Comparative in vitro assessment of tolterodine tartrate tablets by high performance liquid chromatographic (HPLC)

Tolterodine tartrate, is a new, potent and competitive muscarinic receptor antagonist in clinical development for the treatment of urge incontinence and other symptoms of unstable bladder. The purpose of this study is to establish a reliable and quick method for the assignment of tolterodine tartrate by high performance liquid chromatography with ultraviolet detection (HPLC-UV). A rapid and sensitive high performance liquid chromatographic (HPLC) method has been developed for determination of tolterodine tartrate.
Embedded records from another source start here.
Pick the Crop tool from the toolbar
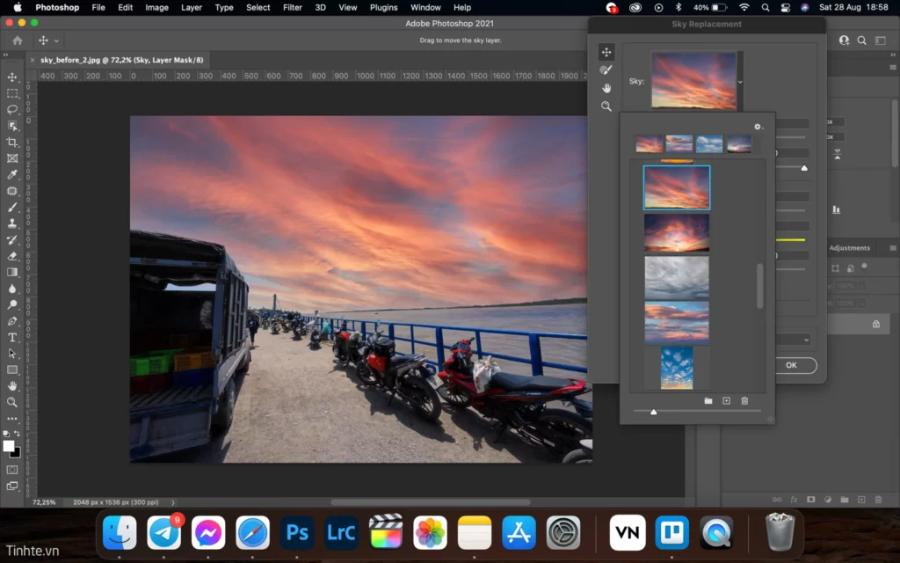900x563 pixels. (13, 142)
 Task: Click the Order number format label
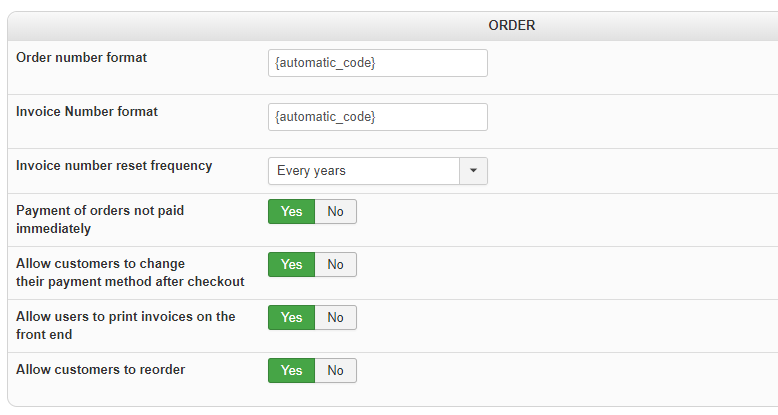click(82, 58)
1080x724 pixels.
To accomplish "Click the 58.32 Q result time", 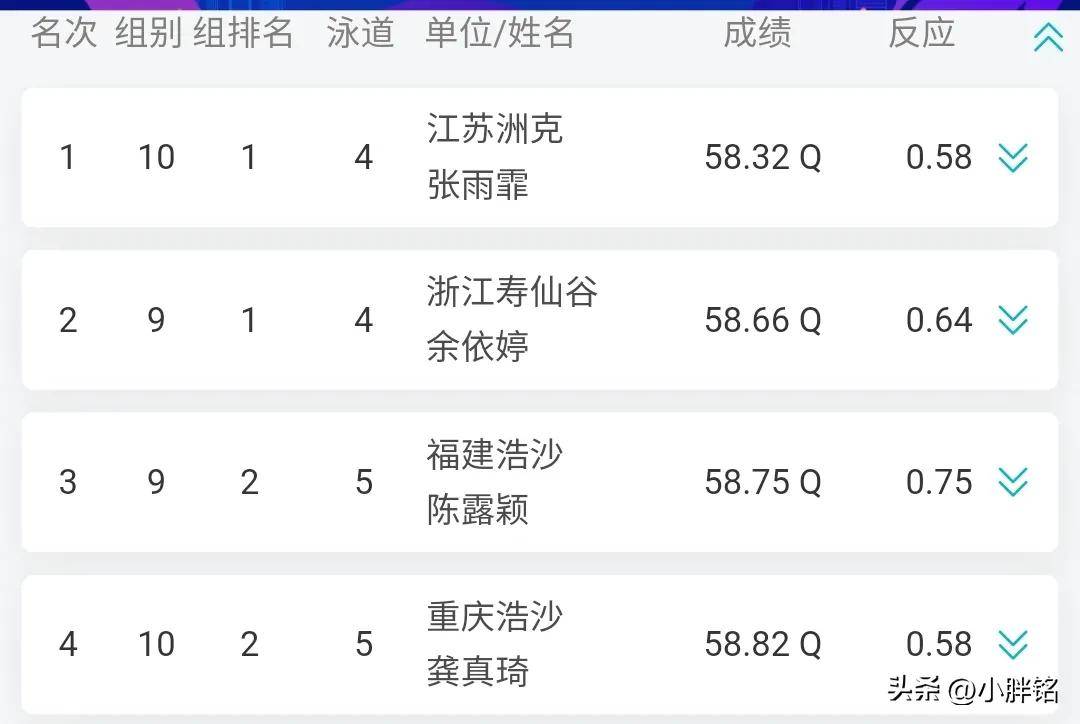I will 763,158.
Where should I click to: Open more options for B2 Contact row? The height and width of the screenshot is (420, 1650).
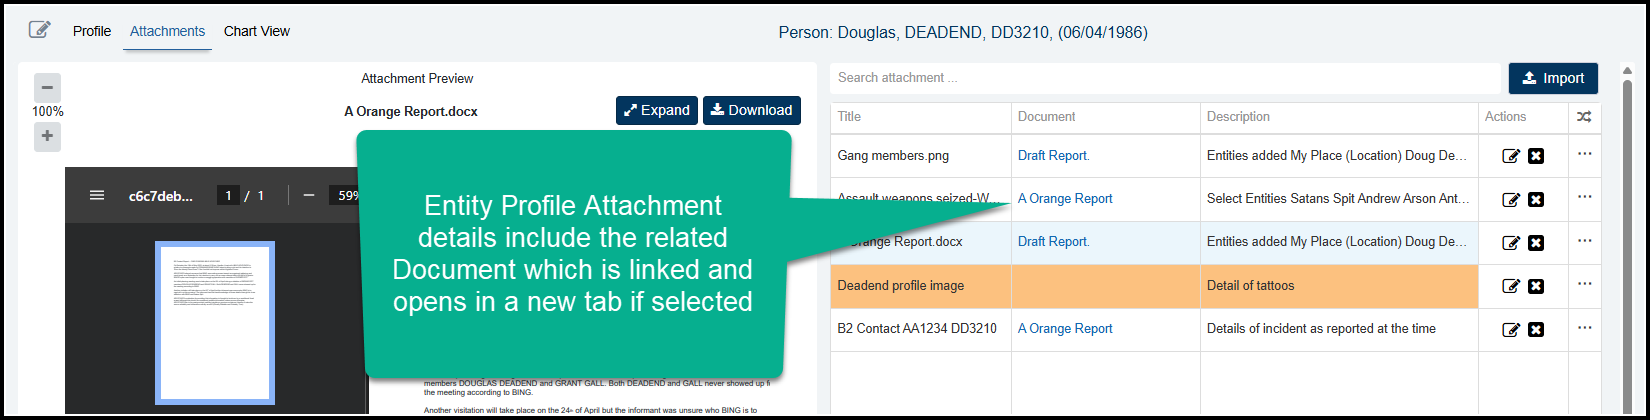(1584, 327)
Mobile phase was composed of phosphate acetate 0.1M (pH=2.5)-acetonitrile (50:50 v/v) with a flow rate of 1.2 ml/min. The eluted peaks were detected by a UV detector was set at wavelength of 285 nm. The method was validated in the range of tolterodine tartrate concentrations from 10 to 100μg/ml. The limits of detection (LOD) and quantitation (LOQ) of the method were 5 and 10μg/ml, respectively. The average drug recovery was 98.20 percent throughout the linear concentration range. The average withinrun and between-run accuracy values of 98.56 and 99.11 respectively. Statistical assessment of various in vitro dissolution parameters and assay results was also conducted to establish if there were any significant difference among them. The validated HPLC method has been used successfully to study tolterodine tartrate.